Urteil des LG Aachen vom 18.03.2010

LG Aachen (ausführung, antragsteller, eltern, ermessen, vollzugsplan, sache, antrag, anlass, freiheitsstrafe, begründung)

Landgericht Aachen, 33i StVK 841/09
Datum:
18.03.2010
Gericht:
Landgericht Aachen
Spruchkörper:
Strafvollstreckungskammer des Landgerichts Aachen
Entscheidungsart:
Beschluss
Aktenzeichen:
33i StVK 841/09
Schlagworte:
Ausführung, Ermessen, Selbstbindung, Vollzugsplan,
Personalknappheit
Normen:
StVollzG §§ 11, 14, 115
Leitsätze:
Die Aufnahme einer beabsichtigten Ausführung zu den Eltern in die
Vollzugsplanfortschreibung bewirkt eine Selbstbindung der
Vollzugsbehörde (vgl. hierzu Wischka, in: Schwind u.a., StVollzG, 5.
Aufl., § 7 Rn 8 m.w.N.).
Die Abweichung von im Vollzugsplan vorgesehenen
Behandlungsmaßnahmen und Vollzugslockerungen bedüren einer -
eingehenden - Begründung entsprechend § 14 Abs. 2 StVollzG (OLG
Celle ZfStrVO 1989, 116).
Dabei ist die Einschränkung von im Vollzugsplan vorgesehenen
Behandlungsmaßnahmen allein aus personalwirtschaftlichen Gründen
unzulässig, zumal wenn diese bereits bei der Erstellung der
betreffenden Vollzugsplanfortschreibung bekannt waren.
Tenor:
Der Bescheid der Leiterin der Justizvollzugsanstalt B vom 05.10.2009,
mit dem die vom Antragsteller beantragte Ausführung zu seinen Eltern
nach X abgelehnt worden ist, wird aufgehoben.
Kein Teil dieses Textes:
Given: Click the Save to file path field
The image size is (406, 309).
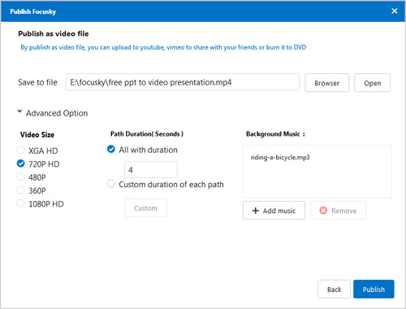Looking at the screenshot, I should 183,82.
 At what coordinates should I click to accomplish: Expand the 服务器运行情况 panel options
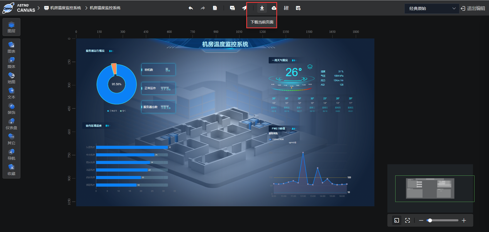point(111,51)
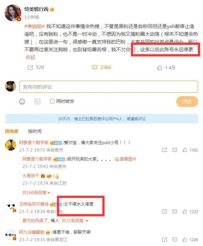
Task: Open the post comments icon showing 2366
Action: [x=95, y=68]
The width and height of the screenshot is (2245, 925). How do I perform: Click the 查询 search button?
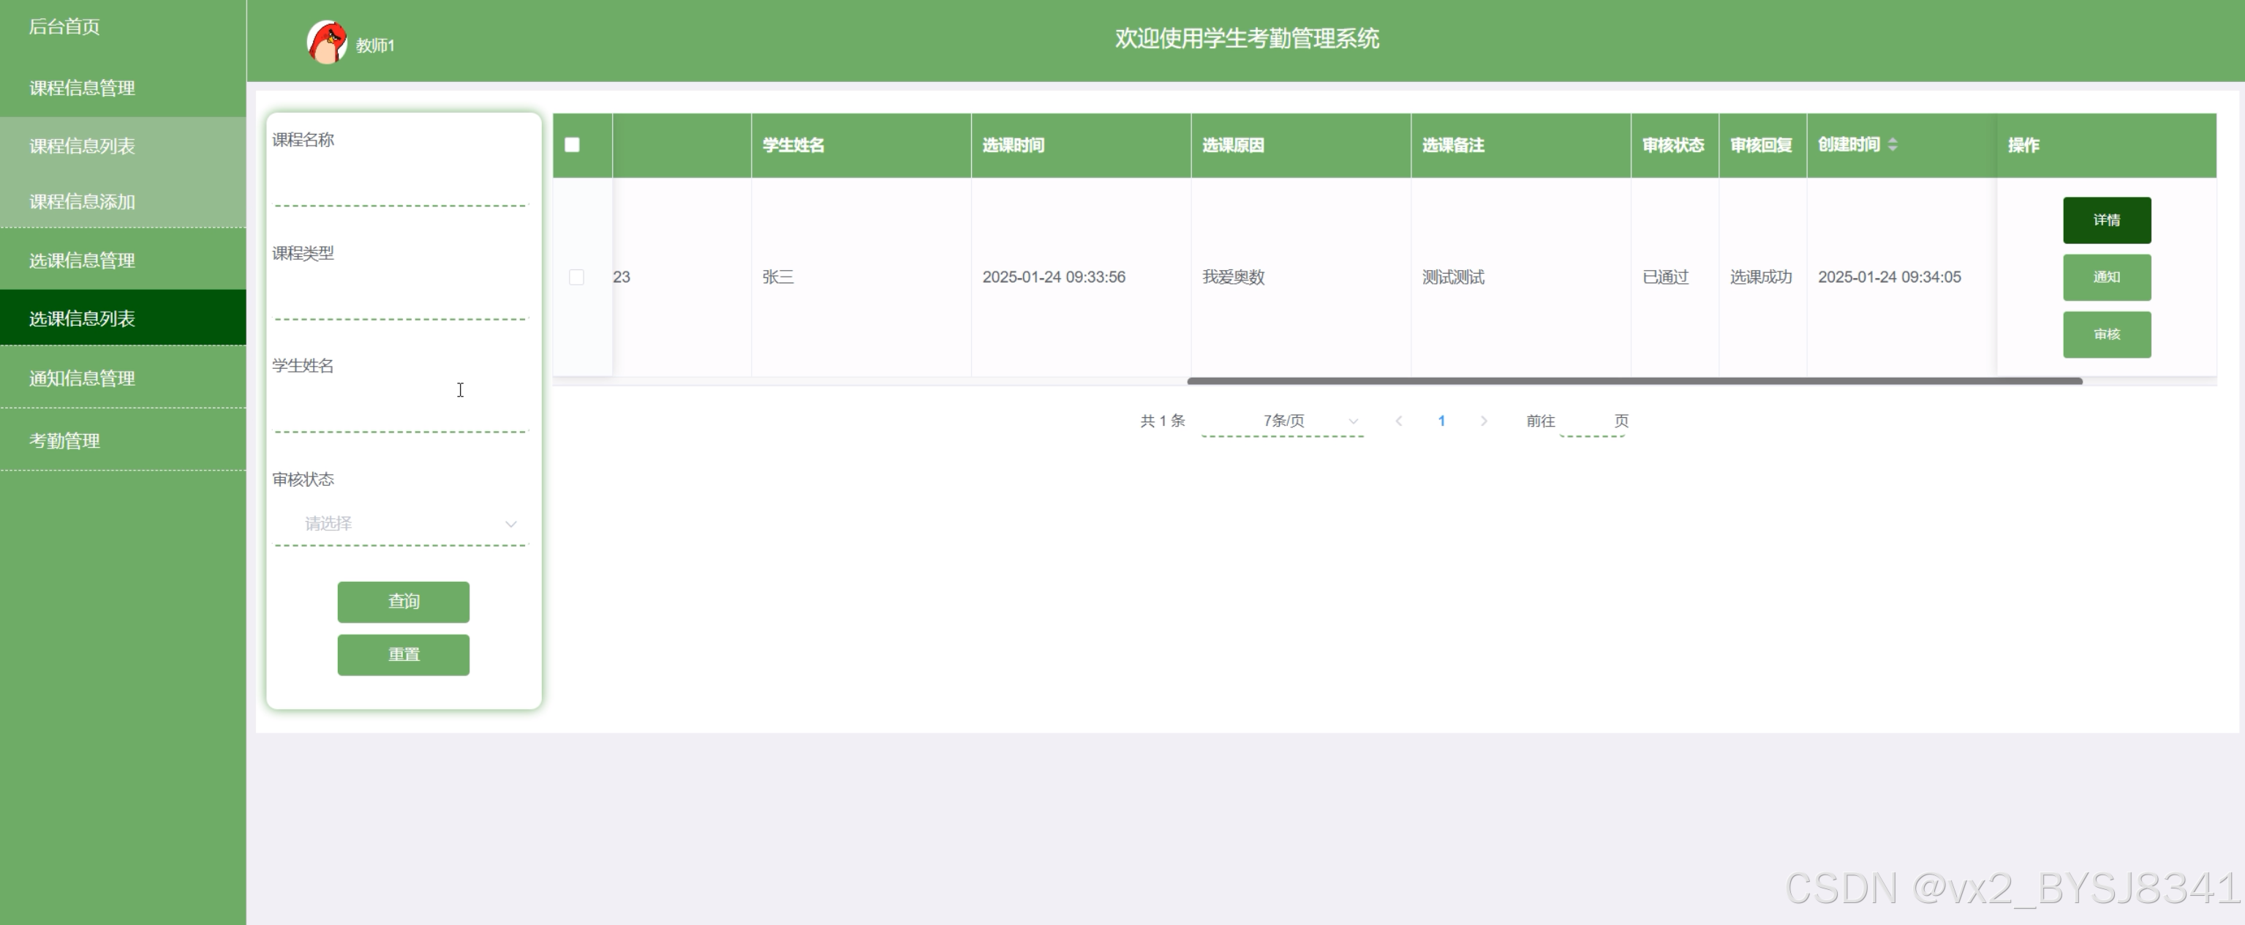pos(404,602)
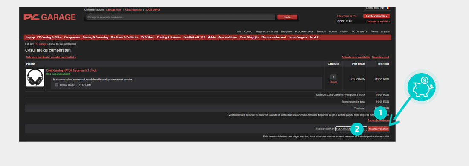Open the Gaming & Streaming category
This screenshot has height=166, width=469.
coord(96,37)

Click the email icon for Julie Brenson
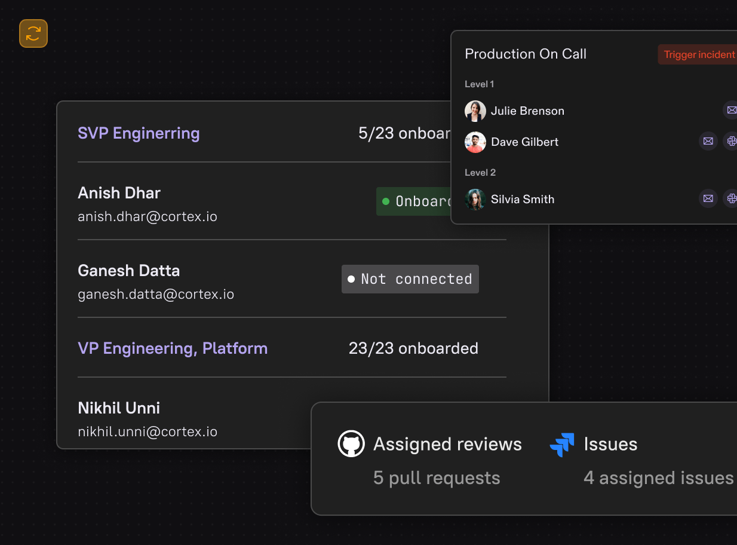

Die Vollzugsbehörde ist verpflichtet, den Aufhebungsantrag des
Antragstellers unter Berücksichtigung der Rechtsauffassung des
Gerichts neu zu bescheiden.
Die Kosten des Verfahrens und die notwendigen Auslagen des
Antragstellers werden der Antragsgegnerin auferlegt.
Der Streitwert wird auf 500,00 Euro festgesetzt.
Gründe
1
I.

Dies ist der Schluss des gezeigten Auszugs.